“Sir?”
“The ice to Madame Sagittarius instantly!”
Mr. Ferdinand, who was trembling in every limb at having to assist at such a scene in his dining-room, which had hitherto been the very temple of soft conversation and the most exquisite decorum, advanced towards Madame, clattering the flat silver dish, and causing the frozen delicacy that the cook had elegantly posed upon it to run first this way and then that as if in imitative agitation.
“I cannot,” sobbed Madame, beginning once more to catch her breath. “At such a moment food becomes repulsive!”
“I assure you our cook’s ice puddings are quite delicious; aren’t they, grannie?”
“I have no idea, Hennessey,” said Mrs. Merillia, who was so upset by the extraordinary scene at which she was presiding in the character of hostess, that she mechanically clutched the left bandeau of her delightful wig, and set it quite a quarter of an inch awry.
“Try it, Madame,” cried the Prophet. “I implore you to try it.”

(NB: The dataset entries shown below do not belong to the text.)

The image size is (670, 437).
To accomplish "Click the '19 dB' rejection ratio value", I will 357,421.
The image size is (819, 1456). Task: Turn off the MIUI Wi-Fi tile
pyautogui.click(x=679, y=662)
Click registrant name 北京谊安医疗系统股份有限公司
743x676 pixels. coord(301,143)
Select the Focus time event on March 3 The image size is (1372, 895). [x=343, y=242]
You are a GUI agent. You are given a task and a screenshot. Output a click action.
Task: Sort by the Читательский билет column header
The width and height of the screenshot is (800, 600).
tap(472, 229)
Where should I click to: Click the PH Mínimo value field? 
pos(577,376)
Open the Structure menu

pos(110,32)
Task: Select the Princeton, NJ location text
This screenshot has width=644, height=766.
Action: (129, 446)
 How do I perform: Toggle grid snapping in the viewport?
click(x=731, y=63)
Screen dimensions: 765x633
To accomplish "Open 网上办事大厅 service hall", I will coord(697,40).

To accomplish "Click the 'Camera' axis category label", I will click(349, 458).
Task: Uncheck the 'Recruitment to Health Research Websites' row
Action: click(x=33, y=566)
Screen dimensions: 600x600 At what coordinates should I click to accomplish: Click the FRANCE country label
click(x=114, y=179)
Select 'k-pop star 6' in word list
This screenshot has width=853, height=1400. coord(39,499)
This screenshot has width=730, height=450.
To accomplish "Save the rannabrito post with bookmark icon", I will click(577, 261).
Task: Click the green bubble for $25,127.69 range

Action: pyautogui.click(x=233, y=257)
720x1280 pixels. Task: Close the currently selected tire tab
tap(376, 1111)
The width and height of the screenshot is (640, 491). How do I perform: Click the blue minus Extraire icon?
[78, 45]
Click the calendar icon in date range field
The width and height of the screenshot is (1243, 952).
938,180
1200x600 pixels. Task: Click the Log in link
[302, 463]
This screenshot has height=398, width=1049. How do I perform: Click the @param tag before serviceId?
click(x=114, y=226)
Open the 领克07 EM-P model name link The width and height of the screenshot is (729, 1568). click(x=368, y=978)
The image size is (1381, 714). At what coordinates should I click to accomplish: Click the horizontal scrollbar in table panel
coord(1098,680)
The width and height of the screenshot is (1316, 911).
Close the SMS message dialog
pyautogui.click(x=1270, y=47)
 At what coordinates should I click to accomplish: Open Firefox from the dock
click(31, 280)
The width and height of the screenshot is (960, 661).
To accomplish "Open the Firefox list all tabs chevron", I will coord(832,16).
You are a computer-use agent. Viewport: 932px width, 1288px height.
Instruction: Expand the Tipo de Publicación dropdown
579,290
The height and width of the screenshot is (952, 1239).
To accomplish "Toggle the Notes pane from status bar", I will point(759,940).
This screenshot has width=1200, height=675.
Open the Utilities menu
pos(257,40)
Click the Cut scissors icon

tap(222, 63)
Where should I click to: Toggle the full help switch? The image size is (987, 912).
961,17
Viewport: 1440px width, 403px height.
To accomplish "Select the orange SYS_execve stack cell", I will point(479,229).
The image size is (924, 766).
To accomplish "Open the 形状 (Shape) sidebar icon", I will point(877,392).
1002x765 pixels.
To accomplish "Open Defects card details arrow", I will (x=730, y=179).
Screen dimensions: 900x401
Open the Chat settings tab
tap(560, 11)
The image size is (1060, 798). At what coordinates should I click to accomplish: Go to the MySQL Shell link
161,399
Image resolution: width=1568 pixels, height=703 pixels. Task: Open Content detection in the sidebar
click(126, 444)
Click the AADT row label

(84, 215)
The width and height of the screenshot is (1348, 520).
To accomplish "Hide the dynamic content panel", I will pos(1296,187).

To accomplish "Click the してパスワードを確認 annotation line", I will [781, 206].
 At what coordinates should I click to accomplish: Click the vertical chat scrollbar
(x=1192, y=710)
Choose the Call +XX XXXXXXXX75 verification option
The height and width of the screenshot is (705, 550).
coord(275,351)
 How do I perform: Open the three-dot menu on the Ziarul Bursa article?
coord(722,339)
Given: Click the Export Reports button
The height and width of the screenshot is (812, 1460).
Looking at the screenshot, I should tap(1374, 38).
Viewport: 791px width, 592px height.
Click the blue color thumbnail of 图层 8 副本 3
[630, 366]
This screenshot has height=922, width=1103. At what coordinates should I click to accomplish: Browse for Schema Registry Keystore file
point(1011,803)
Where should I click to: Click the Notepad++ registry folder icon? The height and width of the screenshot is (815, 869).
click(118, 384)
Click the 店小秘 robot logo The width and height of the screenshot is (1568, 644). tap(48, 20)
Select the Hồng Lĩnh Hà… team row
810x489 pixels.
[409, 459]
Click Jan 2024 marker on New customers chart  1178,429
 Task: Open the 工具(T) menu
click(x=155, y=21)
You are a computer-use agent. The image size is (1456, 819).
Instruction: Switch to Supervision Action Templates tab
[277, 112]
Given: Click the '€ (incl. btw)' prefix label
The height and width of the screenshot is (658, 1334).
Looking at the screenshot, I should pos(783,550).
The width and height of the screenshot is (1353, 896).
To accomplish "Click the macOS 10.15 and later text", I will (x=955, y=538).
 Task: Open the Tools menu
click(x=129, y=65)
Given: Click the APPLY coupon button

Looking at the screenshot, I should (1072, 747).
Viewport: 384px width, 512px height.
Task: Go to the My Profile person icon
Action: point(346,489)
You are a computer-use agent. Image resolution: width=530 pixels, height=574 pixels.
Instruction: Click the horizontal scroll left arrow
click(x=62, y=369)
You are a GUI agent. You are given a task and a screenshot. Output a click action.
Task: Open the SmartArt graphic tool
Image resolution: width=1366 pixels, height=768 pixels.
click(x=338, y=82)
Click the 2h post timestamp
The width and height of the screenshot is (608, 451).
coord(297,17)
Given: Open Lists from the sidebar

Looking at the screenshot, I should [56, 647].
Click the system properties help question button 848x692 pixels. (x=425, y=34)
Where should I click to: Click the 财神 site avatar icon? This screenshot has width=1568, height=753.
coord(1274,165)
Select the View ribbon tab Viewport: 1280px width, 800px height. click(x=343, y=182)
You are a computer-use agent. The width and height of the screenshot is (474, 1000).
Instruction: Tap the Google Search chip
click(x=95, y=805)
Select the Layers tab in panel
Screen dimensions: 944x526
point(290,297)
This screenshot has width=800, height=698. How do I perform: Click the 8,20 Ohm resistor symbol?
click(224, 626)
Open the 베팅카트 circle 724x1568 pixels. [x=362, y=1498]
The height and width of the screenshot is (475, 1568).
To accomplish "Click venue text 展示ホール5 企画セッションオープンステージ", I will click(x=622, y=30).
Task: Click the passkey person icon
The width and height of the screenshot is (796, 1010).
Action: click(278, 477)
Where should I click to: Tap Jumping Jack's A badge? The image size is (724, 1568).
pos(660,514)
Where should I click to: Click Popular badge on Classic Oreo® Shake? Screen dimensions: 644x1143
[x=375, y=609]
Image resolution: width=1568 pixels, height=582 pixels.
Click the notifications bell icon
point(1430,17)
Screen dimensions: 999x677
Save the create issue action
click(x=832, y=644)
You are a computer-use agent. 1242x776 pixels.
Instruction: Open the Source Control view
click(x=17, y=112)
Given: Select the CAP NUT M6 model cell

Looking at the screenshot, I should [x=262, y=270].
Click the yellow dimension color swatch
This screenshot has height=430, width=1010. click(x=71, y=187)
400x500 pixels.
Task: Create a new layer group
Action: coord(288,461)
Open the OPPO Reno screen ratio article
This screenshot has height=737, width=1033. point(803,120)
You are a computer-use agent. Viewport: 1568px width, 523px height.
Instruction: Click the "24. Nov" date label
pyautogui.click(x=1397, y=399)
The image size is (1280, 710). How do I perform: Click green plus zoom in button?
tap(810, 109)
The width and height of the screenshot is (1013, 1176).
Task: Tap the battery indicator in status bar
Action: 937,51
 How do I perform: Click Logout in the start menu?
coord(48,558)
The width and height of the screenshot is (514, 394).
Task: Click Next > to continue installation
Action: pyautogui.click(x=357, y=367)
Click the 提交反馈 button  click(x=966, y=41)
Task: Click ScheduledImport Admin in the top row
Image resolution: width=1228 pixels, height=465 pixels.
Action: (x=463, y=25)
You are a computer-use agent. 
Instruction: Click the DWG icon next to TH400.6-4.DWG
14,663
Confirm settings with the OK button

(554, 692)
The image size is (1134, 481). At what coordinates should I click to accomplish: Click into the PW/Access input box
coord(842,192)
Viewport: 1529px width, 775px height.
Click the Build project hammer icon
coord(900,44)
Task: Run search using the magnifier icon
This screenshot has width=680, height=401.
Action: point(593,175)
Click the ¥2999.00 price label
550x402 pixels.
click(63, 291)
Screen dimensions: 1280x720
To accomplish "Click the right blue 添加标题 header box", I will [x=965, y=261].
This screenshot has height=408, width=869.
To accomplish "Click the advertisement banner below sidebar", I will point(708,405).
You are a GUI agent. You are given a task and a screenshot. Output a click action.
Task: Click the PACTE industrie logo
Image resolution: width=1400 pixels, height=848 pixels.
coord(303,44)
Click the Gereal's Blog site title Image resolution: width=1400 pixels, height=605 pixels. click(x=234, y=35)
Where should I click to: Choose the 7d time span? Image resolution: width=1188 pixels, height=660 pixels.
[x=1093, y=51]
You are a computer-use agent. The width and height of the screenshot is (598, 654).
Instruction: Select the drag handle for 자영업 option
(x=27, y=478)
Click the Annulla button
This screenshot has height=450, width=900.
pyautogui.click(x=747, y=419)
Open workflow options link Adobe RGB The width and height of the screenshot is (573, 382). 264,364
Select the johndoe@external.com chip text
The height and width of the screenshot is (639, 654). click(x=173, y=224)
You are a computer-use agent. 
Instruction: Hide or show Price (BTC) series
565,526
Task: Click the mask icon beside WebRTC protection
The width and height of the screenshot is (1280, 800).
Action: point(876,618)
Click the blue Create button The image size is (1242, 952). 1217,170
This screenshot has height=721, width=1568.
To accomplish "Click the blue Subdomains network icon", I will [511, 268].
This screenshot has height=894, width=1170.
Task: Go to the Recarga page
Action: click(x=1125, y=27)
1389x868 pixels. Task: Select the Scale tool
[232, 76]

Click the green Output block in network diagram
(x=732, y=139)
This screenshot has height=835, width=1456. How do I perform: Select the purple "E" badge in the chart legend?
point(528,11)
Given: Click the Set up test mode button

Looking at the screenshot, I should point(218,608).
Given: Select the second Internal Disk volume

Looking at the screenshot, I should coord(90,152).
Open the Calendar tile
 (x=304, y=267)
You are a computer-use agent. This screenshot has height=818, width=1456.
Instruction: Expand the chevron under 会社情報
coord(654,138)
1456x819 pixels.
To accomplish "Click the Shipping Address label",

Thus adjured Madame detached a large piece of the agile pudding with some difficulty, and subsided into a morose silence, while her husband sat with his eyes fixed imploringly upon her, totally regardless of his social duties. As both Mrs. Merillia and Lady Julia were by this time thoroughly unnerved, and Sir Tiglath was once more immersed in his food, the whole burden of conversation fell upon the Prophet, who indulged in a feverish monologue that lasted until the end of dinner. What he talked about he could never afterwards certainly remember, but he had a vague idea that he discussed the foreign relations of England with Madagascar, the probable future of Poland, the social habits of the women of Alaska, the prospects of tobacco culture in West Meath, and the effect that imported Mexicans would be likely to produce upon the natural simplicity of such unsophisticated persons as inhabit Lundy Island or the more remote districts of the Shetlands. When the ladies at length rose to leave the dining-room his brain was in a whirl and he had little doubt that his temperature was up to 104. Nevertheless his mind was still active, was indeed preternaturally acute for the moment, and he saw in a flash the impossibility of leaving Madame Sagittarius alone with his grandmother and Lady Julia. As they got up from their seats he therefore took out his watch and said,—
“Dear me! It is later than I had supposed. I am afraid we ought to be starting for Zoological House. Mrs. Bridgeman will be expecting us.”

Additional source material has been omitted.